Il tempo per agire – Nell’agosto 2022, reagendo alla minaccia di un taglio dell’offerta dalla Russia, gli Stati membri si sono impegnati a ridurre il consumo di gas di almeno il 15% entro il 31 marzo 2023. Per la coalizione “questa misura è molto inferiore a quanto necessario” e neppure l’Europa “può permettersi di aspettare altri tre decenni per ridurre del 40% il suo utilizzo di plastica vergine nei settori dell’imballaggio e degli articoli per la casa, automobilistico ed edile”. Uno scenario, quest’ultimo, proposto nella relazione sui percorsi per decarbonizzare e migliorare la circolarità del sistema della plastica in Europa, presentata ad aprile 2022 da Systemiq e commissionata da Plastics Europe, che rappresenta l’industria della plastica. Per la coalizione Break Free From Plastic la riduzione della produzione da 50 a 29 megatonnellate dovrebbe essere raggiunta entro il 2030 ed è proprio da quei sette Paesi, Italia compresa, che bisogna partire. Con la revisione della direttiva sugli imballaggi e “l’introduzione di un limite all’imballaggio globale immesso sul mercato dell’Ue che diminuirebbe nel tempo e lo sviluppo di sistemi di riutilizzo, con obiettivi ambiziosi e vincolanti”.

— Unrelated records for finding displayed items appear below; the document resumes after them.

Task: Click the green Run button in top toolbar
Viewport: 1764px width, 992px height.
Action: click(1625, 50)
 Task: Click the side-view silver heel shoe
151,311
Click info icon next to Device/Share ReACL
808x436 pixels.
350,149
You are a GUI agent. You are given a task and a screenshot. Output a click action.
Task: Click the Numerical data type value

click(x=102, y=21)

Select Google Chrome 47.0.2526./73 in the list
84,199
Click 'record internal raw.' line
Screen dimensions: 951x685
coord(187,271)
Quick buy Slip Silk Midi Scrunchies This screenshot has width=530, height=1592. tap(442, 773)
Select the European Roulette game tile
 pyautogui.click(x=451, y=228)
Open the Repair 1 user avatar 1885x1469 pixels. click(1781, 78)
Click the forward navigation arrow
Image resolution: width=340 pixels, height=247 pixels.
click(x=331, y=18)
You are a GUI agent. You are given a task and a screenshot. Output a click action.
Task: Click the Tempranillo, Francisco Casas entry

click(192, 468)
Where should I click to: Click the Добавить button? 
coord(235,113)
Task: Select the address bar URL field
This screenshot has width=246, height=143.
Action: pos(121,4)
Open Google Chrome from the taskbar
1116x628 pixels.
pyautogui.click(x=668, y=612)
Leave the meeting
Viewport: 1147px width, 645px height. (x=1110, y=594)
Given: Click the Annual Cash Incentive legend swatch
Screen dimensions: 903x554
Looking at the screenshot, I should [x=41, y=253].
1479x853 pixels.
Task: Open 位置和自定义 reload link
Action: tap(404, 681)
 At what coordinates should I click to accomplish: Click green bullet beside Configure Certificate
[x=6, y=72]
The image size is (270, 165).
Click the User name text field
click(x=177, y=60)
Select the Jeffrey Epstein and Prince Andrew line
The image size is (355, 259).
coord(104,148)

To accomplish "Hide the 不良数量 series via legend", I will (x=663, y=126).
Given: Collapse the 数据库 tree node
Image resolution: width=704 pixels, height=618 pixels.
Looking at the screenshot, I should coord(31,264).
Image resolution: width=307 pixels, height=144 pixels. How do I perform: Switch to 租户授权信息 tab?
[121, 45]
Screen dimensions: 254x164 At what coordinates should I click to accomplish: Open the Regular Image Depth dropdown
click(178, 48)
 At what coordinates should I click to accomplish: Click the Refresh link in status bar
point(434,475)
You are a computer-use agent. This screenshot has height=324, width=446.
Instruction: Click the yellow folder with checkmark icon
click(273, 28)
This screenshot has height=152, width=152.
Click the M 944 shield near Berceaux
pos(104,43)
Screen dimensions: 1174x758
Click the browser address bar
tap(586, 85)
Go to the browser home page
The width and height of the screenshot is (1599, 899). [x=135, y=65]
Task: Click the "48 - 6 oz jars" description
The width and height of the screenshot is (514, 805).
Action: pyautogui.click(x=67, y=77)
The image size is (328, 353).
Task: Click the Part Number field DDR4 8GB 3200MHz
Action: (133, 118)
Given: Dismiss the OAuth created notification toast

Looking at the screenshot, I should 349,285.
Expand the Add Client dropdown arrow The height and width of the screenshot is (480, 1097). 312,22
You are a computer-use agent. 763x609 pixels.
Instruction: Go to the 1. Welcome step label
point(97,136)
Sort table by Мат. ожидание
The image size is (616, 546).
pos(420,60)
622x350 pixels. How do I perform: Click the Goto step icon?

Imballaggi, il potenziale tra riduzione e riciclo – Solo dimezzando gli imballaggi in plastica immessi sul mercato entro il 2030 nella revisione della direttiva – si spiega nel rapporto – si potrebbero potenzialmente ridurre di un quinto i combustibili fossili destinati alla produzione di plastica. “Significherebbe una riduzione del 4% del consumo industriale di gas fossile nell’Ue rispetto al consumo nel 2020 – stima la coalizione – ossia 5 miliardi di metri cubi, all’incirca quanto il consumo finale di gas, sempre nel 2020, della Repubblica Ceca o della Slovacchia”. Nei grandi paesi produttori di plastica si tratterebbe di una riduzione del consumo industriale di gas fossile pari al 7% in Belgio, al 5% in Germania e al 9% nei Paesi Bassi. Per il consumo industriale di petrolio e prodotti petroliferi, si stima una riduzione potenziale del 6% nell’Ue (6 milioni di tonnellate di petrolio), del 13% in Belgio, dell’8% in Germania e del 14% nei Paesi Bassi. Per l’Italia se la percentuale di riduzione del consumo di gas si ferma all’1,69% (su quello industriale), quella del petrolio è del 5,2%. A questi, vanno aggiunti i risparmi che si ricaverebbero riuscendo ad arrivare, entro il 2030, al 90% degli imballaggi di plastica riciclato meccanicamente in modo sicuro in nuovi imballaggi: si potrebbero risparmiare oltre 6 miliardi di metri cubi di gas (per l’Italia il 2% del consumo industriale) e quasi 9 milioni di tonnellate di petrolio rispetto al 2020 (per l’Italia oltre il 6%).